L’'ÉCRITURE LIBYCO-BERBÈRE

Lionel Galand


* L'objet de cet article est de présenter simplement et brièvement l'écriture libyco-berbère. Il ne développe pas l'argumentation et ne cherche pas l'inédit, même s'il m'a permis de préciser certains développements.

L'appellation «libyco-berbère» *

Les spécialistes de l'art rupestre du Sahara et des confins sahariens signalent souvent la présence de caractères dits «tifinagh» auprès des gravures qu'ils étudient. Il s'agit d'inscriptions rédigées dans une écriture dont les documents sahariens ne sont pas les seuls exemples. Cette écriture est reconnaissable au style des caractères et à la technique de leur emploi, mais son extension dans le temps et dans l'espace, ainsi que son adaptation à des parlers, sinon à des idiomes différents ont entraîné des divergences au sein de l'ensemble. Autrement dit, on peut parler d'un même type d'écriture, mais de plusieurs alphabets, qui ne possèdent pas tous la même série de lettres et n'accordent pas toujours à ces lettres la même valeur phonétique.

Inscription libyque

Certains de ces alphabets appartiennent à l’Antiquité : ils figurent sur des inscriptions souvent nommées «libyques» (sans référence à la Libye actuelle), dont plus de mille ont été trouvées en Afrique du Nord, de la Tunisie au Maroc. La langue de ces documents, stèles funéraires pour la plupart, est tenue pour un état ancien du berbère. Quelques-uns sont accompagnés d'un texte punique ou latin, ce qui a permis d'établir partiellement, par la confrontation des graphies usitées pour un même nom propre, l'alphabet de la région de Dougga, l'antique Thugga de Tunisie. Cette écriture a disparu du Maghreb avant ou avec la conquête arabe, mais elle est restée vivante chez les Touaregs, dont on connaît plusieurs alphabets légèrement différents les uns des autres. Telles sont les deux sources principales de notre information, l'une libyque, l'autre touarègue (donc berbère), ce qui explique le nom d'écriture libyco-berbère donné à l'écriture en question. L'appellation n'a donc pas ici le même sens que dans l'expression «gravures libyco-berbères», fréquente chez les préhistoriens. Il faut noter aussi qu'en dehors des deux groupes déjà mentionnés, de très nombreux documents attestent la présence de la même écriture sur une aire immense, qui coïncide en gros avec l'ancien domaine du berbère, aujourd'hui découpé et restreint par les avancées de l'arabe.

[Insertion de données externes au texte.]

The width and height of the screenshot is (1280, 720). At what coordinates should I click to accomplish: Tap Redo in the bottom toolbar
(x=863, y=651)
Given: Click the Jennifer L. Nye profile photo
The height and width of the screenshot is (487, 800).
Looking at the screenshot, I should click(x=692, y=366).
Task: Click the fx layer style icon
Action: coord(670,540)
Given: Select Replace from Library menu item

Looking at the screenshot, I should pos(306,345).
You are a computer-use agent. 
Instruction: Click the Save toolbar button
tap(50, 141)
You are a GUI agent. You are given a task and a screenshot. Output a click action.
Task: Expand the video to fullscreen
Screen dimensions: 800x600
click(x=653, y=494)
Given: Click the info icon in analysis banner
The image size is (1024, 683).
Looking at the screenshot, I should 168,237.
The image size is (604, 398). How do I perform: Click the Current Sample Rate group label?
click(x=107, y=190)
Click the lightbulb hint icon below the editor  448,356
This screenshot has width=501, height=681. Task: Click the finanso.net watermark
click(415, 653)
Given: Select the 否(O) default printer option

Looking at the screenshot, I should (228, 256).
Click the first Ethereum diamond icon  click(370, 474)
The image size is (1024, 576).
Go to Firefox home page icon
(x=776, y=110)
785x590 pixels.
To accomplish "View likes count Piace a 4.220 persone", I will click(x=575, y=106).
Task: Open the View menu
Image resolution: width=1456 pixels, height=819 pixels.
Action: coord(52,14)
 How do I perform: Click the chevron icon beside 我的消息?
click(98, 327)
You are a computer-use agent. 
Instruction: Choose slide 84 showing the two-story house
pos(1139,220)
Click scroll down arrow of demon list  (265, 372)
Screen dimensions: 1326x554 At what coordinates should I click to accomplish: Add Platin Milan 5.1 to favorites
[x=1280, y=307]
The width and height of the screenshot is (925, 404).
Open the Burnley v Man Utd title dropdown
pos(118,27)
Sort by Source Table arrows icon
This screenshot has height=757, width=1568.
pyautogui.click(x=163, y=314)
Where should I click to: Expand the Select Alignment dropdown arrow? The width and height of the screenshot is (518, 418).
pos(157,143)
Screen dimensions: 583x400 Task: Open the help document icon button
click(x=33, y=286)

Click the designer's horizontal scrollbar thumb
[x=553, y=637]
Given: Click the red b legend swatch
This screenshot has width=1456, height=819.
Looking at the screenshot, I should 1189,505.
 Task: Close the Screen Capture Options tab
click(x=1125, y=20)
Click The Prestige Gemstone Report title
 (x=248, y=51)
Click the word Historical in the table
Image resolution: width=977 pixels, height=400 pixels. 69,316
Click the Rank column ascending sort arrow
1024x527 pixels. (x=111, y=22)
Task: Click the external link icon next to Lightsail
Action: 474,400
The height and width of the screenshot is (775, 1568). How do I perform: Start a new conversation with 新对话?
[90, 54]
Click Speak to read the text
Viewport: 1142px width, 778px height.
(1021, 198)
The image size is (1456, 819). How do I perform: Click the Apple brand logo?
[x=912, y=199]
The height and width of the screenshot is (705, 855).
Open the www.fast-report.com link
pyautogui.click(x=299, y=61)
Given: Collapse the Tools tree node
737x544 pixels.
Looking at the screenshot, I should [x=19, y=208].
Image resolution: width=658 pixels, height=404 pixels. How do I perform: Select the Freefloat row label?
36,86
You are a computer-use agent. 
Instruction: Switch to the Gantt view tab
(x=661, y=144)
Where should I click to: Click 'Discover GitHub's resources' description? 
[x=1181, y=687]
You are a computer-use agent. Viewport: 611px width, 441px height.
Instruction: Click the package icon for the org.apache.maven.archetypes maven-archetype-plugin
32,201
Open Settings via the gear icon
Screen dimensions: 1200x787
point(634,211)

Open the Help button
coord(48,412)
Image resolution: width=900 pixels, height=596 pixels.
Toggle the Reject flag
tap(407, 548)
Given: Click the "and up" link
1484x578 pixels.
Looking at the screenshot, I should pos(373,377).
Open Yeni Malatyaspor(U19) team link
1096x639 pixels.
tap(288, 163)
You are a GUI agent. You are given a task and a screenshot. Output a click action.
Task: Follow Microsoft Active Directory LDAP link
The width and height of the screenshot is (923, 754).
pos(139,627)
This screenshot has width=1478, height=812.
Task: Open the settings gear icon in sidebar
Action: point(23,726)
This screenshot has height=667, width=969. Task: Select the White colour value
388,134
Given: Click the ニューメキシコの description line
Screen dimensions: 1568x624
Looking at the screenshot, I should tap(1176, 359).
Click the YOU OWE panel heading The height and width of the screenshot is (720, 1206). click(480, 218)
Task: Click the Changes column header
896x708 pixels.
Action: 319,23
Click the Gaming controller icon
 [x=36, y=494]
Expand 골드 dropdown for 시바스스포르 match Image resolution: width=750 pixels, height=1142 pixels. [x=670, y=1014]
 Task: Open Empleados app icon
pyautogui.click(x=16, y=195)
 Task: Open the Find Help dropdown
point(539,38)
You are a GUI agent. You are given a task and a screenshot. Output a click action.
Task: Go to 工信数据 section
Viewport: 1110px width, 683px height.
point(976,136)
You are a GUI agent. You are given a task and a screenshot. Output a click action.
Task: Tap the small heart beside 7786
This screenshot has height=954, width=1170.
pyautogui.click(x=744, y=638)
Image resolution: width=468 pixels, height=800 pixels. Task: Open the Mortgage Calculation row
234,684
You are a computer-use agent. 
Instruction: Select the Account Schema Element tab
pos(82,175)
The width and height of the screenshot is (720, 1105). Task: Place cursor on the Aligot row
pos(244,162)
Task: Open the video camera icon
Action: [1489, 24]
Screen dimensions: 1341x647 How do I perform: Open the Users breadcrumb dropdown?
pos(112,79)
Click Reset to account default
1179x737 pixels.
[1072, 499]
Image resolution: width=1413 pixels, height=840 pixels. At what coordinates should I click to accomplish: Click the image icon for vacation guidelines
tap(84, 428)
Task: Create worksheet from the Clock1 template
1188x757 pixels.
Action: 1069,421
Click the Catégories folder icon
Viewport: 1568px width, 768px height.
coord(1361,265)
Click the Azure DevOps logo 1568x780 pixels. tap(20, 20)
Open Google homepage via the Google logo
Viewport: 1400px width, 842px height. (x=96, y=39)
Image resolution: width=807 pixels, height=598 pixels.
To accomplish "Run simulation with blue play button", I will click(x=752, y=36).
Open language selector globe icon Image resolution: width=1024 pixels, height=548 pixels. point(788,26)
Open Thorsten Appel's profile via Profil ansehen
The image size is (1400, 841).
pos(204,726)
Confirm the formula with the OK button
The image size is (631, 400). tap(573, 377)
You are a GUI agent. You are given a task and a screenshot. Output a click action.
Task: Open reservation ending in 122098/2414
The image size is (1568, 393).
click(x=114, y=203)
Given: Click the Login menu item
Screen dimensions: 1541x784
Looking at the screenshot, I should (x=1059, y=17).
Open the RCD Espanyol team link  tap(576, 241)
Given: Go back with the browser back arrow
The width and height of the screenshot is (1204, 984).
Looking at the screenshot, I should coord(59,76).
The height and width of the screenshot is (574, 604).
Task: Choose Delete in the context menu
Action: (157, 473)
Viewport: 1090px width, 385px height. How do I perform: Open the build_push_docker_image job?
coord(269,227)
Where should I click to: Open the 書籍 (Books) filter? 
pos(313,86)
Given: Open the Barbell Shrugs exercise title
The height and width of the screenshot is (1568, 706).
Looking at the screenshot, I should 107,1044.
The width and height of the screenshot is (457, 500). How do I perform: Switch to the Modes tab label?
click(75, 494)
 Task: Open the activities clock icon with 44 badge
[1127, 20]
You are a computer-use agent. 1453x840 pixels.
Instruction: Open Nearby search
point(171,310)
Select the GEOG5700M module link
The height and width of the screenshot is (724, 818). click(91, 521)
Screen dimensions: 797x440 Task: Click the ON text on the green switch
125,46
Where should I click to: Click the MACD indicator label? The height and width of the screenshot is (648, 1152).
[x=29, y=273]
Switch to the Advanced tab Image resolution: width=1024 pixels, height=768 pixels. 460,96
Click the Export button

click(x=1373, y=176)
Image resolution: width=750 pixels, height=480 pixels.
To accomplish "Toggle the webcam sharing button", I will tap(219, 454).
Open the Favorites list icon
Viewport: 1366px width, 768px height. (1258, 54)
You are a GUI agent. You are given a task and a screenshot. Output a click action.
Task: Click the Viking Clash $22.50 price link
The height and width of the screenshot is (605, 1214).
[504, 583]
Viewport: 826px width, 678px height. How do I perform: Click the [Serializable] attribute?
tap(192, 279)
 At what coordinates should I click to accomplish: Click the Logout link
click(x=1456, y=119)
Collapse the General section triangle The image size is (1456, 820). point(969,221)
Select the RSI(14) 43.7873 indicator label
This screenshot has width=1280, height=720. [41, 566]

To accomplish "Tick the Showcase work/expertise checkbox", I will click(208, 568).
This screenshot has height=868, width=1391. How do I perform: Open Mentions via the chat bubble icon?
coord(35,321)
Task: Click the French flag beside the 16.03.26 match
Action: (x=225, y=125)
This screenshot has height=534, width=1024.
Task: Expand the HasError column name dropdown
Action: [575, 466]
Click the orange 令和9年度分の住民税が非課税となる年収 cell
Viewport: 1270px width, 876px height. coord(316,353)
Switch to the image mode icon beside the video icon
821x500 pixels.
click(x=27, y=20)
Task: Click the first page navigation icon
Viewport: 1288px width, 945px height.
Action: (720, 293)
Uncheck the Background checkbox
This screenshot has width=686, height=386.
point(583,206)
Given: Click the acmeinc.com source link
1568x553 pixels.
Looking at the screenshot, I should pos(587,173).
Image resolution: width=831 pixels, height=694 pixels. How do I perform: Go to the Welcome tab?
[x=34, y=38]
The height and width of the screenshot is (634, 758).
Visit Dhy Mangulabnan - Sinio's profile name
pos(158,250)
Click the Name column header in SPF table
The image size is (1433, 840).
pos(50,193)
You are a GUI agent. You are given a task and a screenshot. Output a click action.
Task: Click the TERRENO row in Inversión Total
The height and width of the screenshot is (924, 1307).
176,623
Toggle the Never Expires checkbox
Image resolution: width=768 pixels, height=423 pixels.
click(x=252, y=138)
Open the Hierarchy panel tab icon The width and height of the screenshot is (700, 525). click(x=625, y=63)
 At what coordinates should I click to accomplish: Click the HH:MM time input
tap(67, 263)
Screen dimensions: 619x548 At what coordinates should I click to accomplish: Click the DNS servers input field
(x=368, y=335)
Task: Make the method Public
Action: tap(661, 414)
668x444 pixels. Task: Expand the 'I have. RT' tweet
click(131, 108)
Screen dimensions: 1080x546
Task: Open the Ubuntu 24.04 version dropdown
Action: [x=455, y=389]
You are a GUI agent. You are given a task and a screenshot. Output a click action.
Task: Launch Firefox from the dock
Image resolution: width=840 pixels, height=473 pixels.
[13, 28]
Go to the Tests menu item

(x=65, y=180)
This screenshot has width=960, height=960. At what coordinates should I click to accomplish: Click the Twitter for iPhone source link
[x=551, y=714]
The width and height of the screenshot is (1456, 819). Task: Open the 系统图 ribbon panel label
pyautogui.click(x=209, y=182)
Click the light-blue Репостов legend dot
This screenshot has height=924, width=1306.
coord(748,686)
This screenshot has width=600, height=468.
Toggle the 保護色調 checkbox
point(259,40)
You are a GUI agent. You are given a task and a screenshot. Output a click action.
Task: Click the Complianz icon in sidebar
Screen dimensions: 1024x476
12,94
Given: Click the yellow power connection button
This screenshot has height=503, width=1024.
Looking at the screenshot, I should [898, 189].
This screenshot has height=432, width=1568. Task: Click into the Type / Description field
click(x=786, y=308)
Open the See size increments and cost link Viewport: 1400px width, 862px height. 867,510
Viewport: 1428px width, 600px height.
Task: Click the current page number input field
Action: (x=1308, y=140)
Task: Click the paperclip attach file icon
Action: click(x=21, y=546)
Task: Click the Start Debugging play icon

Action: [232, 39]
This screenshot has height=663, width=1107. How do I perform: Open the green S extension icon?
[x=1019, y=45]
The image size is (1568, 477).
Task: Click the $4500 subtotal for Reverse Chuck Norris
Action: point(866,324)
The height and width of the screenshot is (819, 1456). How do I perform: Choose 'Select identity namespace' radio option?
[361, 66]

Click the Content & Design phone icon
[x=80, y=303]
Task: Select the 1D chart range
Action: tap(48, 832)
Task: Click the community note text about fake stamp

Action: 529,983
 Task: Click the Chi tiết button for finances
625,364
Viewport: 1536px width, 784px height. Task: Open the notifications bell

Beaucoup d'inscriptions rupestres sont trop anciennes ou trop éloignées pour qu'un alphabet touareg permette de les déchiffrer ; on les tient quand même pour berbères, faute de pouvoir les attribuer à une autre langue. Les îles Canaries elles-mêmes ont connu la même écriture et Pichler (1996) pense retrouver des éléments libyques et berbères dans la langue ainsi notée, qui pourtant n'est pas identifiée de façon certaine et dont la relation éventuelle avec le canarien, sorti de l'usage après la conquête espagnole du XVe siècle, n'a fait l'objet d'aucune démonstration.

Les mécanismes de base

Au fil des siècles, l'écriture libyco-berbère devait nécessairement évoluer. Elle était du reste employée par des populations trop diverses pour ne pas subir, à l'instar de la langue qu'elle notait, une sorte de dialectalisation. On a vu que son unité profonde apparaît dès l'abord dans le tracé des lettres, qui sont partout les mêmes figures élémentaires, barre, cercle, chevron, point, ou des combinaisons de ces figures (par exemple, le point dans le cercle). Mais l'inventaire des signes varie avec la région et avec l'époque et les alphabets se différencient à partir de la base commune.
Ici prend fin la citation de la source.